Top of Record set

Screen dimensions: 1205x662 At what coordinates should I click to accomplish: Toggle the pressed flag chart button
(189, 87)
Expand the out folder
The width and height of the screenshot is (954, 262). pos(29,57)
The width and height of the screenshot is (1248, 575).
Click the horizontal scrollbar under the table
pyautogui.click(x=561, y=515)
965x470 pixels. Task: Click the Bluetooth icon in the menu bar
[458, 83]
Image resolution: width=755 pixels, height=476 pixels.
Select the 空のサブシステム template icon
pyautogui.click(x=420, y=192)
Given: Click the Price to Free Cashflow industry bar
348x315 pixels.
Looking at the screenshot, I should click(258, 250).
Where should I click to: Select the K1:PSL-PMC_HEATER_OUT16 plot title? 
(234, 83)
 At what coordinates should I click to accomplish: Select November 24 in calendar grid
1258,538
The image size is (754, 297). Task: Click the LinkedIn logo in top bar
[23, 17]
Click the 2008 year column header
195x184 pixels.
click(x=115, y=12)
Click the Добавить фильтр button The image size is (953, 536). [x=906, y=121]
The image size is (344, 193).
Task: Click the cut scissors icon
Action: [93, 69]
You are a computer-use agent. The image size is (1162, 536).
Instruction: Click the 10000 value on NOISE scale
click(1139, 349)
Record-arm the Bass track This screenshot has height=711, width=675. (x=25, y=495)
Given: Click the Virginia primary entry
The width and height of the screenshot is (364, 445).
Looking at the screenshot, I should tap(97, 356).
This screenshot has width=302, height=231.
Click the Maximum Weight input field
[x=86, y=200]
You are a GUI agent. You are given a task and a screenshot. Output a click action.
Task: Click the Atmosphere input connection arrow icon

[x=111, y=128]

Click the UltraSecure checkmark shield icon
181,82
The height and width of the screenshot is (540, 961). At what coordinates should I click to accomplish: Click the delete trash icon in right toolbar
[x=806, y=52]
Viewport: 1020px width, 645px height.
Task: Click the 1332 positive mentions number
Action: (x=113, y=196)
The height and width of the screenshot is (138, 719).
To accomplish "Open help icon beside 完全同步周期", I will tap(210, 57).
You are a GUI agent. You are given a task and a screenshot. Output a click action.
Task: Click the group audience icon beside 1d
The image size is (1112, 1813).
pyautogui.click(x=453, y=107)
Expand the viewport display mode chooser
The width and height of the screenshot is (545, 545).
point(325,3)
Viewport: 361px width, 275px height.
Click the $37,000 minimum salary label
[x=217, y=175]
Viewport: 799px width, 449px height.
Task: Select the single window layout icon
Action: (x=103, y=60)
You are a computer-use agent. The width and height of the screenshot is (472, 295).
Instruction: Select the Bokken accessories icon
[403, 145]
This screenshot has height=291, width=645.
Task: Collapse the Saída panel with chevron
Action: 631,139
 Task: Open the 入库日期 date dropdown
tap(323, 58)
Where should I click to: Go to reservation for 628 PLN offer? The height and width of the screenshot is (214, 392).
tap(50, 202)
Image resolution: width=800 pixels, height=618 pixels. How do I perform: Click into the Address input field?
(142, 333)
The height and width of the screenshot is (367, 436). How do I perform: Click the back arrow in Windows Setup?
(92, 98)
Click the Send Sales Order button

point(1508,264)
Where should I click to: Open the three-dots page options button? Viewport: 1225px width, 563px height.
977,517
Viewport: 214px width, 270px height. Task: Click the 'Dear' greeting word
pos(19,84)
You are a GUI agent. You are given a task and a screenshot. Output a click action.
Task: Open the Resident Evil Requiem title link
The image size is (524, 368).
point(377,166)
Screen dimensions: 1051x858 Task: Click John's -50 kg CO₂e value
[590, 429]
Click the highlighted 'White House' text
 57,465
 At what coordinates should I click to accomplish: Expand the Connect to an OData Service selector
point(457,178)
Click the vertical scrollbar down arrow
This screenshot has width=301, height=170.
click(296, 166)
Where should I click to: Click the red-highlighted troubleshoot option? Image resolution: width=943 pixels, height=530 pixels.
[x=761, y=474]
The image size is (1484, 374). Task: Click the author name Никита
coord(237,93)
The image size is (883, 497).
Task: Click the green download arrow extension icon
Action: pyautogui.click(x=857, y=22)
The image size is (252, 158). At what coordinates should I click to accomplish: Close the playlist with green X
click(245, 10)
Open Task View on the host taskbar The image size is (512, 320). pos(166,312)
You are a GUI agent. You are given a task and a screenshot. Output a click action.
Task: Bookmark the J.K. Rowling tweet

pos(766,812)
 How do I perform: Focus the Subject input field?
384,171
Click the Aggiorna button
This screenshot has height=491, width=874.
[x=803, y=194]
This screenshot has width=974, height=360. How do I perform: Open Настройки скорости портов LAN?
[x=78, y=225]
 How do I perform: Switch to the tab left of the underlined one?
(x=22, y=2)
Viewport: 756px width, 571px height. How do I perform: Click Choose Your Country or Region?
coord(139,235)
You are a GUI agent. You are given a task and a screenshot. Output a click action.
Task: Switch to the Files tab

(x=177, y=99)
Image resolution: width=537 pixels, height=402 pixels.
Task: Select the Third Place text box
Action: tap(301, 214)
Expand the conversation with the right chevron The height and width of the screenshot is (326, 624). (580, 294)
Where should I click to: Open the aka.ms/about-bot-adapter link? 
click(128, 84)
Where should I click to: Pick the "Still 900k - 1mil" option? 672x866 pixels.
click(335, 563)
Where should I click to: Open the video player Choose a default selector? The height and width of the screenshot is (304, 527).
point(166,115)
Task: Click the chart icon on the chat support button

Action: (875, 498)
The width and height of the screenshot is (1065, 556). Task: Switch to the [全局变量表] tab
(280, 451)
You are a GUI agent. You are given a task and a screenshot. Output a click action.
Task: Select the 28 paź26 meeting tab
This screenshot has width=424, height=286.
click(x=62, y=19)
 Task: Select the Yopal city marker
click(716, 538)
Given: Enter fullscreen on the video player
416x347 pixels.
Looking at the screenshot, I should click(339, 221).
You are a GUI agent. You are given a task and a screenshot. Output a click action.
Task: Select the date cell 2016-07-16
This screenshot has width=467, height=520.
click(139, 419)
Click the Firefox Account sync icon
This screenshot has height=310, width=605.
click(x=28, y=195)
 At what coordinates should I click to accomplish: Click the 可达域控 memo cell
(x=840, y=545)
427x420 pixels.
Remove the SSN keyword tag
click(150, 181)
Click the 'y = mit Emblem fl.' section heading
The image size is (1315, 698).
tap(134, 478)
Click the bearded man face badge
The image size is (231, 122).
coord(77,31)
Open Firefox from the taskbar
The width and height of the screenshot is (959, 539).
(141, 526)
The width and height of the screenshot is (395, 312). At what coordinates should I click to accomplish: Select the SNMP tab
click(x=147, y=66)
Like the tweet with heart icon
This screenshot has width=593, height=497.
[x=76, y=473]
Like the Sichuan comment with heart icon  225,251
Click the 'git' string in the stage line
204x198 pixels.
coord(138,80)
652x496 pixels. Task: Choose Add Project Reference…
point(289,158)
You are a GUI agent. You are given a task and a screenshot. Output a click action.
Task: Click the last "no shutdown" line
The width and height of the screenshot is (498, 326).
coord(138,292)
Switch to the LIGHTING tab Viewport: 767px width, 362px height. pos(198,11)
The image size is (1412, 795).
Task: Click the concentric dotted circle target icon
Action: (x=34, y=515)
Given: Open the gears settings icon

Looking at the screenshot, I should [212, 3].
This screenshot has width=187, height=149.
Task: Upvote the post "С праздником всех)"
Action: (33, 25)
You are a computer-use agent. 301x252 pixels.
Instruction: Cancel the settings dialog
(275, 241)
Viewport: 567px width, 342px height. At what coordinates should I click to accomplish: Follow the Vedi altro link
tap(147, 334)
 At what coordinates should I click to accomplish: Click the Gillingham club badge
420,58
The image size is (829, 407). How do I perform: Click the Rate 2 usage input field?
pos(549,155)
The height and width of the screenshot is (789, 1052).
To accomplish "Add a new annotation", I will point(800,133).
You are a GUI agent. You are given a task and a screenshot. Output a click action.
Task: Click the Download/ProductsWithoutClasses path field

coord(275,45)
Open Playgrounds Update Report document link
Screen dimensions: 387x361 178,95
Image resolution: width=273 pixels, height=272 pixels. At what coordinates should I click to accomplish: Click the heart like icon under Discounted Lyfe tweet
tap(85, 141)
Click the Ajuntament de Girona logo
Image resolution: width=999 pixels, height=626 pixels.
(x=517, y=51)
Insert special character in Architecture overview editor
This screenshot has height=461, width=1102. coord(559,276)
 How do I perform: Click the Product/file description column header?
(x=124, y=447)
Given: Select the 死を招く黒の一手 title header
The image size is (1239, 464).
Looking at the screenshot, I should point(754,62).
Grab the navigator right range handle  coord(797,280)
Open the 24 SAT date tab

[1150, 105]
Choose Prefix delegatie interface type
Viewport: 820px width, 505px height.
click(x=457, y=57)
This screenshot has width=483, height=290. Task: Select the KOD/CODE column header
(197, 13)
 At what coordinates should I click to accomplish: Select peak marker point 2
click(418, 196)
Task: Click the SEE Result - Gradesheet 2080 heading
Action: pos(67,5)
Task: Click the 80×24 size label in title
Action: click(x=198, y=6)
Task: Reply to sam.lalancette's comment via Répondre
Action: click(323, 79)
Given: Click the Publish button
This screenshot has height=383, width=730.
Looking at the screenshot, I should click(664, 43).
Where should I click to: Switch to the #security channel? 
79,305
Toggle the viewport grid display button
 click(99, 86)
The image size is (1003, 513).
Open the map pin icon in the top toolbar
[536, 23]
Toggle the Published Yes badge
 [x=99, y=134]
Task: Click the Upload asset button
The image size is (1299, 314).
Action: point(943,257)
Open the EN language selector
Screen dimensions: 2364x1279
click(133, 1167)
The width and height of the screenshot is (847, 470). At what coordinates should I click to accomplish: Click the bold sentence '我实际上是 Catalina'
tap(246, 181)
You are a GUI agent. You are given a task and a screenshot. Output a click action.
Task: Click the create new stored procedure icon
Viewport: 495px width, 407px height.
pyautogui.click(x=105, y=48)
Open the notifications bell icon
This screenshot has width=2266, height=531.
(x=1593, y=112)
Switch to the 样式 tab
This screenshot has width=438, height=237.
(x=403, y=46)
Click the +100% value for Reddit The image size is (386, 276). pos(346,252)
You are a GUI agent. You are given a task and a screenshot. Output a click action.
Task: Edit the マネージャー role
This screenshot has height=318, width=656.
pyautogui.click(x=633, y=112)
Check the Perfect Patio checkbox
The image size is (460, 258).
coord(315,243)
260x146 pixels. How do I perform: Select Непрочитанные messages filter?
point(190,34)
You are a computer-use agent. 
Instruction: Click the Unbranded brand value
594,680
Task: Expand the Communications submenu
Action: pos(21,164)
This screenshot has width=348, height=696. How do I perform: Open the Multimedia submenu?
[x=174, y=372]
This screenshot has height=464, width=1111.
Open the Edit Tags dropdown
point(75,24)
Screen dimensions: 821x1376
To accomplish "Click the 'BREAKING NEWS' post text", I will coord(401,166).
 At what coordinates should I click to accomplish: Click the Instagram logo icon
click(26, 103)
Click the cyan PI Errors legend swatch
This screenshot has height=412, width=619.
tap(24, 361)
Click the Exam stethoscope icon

Bottom of Record set

A single figure is expected: the count of lines in the data above that include the word "computer".

4